Cached Data Server
The CachedDataServer accepts timestamped field:value data, holds it in an in-memory cache, and serves it to clients over WebSockets. It also accepts plain HTTP GET requests on the same port for simple one-off queries. It is used to feed display widgets, to provide intermediate caching for derived-data transforms, and as a general-purpose data bus between OpenRVDAS components.
In the default OpenRVDAS installation a CachedDataServer is already running and listening on port 8766.
Running the Server
Default installation
The default installation uses supervisord to start and maintain the server:
server/cached_data_server.py --port 8766 \
--disk_cache /var/tmp/openrvdas/disk_cache \
--max_records 86400 -v
This serves WebSocket connections on port 8766, retains at most 86400 records per field (one day at 1 Hz), and maintains a disk cache at /var/tmp/openrvdas/disk_cache that is used to warm the in-memory cache on restart. It does not listen on a UDP port — all data arrives via WebSocket publish messages.

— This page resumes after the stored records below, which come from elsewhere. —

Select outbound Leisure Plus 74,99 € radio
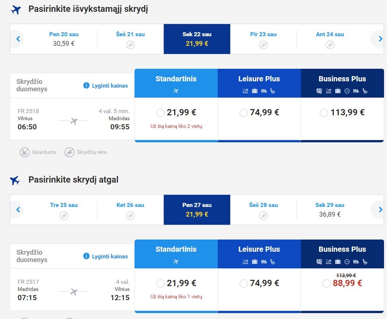This screenshot has width=387, height=319. (243, 113)
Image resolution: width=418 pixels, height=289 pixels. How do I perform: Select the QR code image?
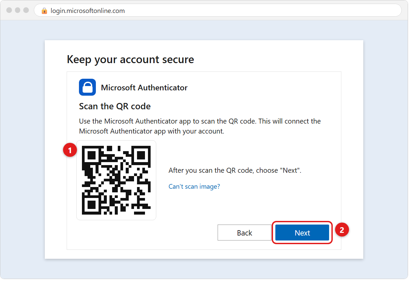(x=116, y=180)
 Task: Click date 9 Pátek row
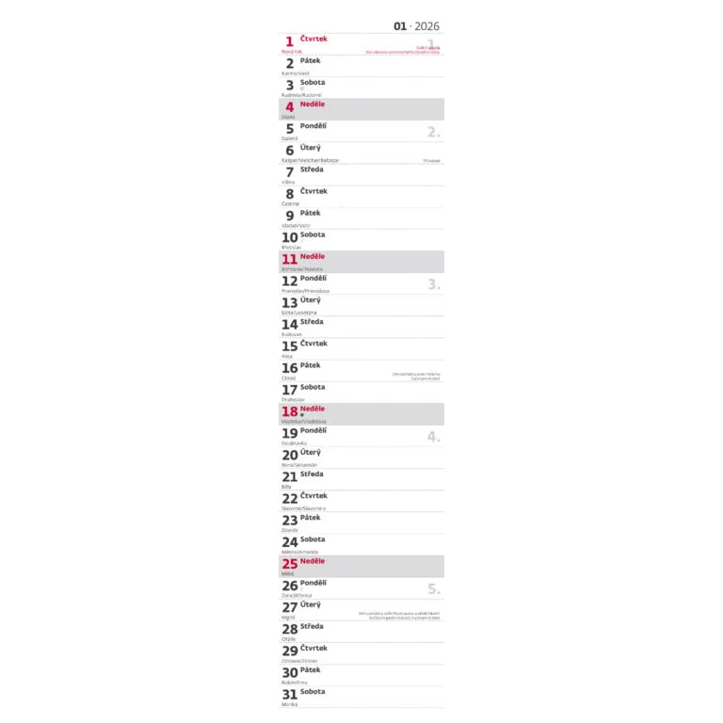coord(362,217)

Stdout and stderr are written to /var/log/openrvdas/cached_data_server.std{out,err}. The full supervisord spec is in /etc/supervisor/conf.d/openrvdas.conf (Ubuntu) or /etc/supervisord.d/openrvdas.ini (CentOS/Redhat).
To start, stop, or restart the server, use the supervisord web interface at http://openrvdas:9001 or the command line:
root@openrvdas:~# supervisorctl
cached_data_server RUNNING pid 5641, uptime 1:35:54
logger_manager RUNNING pid 5646, uptime 1:35:53
supervisor> stop cached_data_server
cached_data_server: stopped
supervisor> start cached_data_server
cached_data_server: started
supervisor> exit
Manual invocation
You can also run the server directly. If you are running a LoggerManager, pass --start_data_server to have it start its own CachedDataServer automatically.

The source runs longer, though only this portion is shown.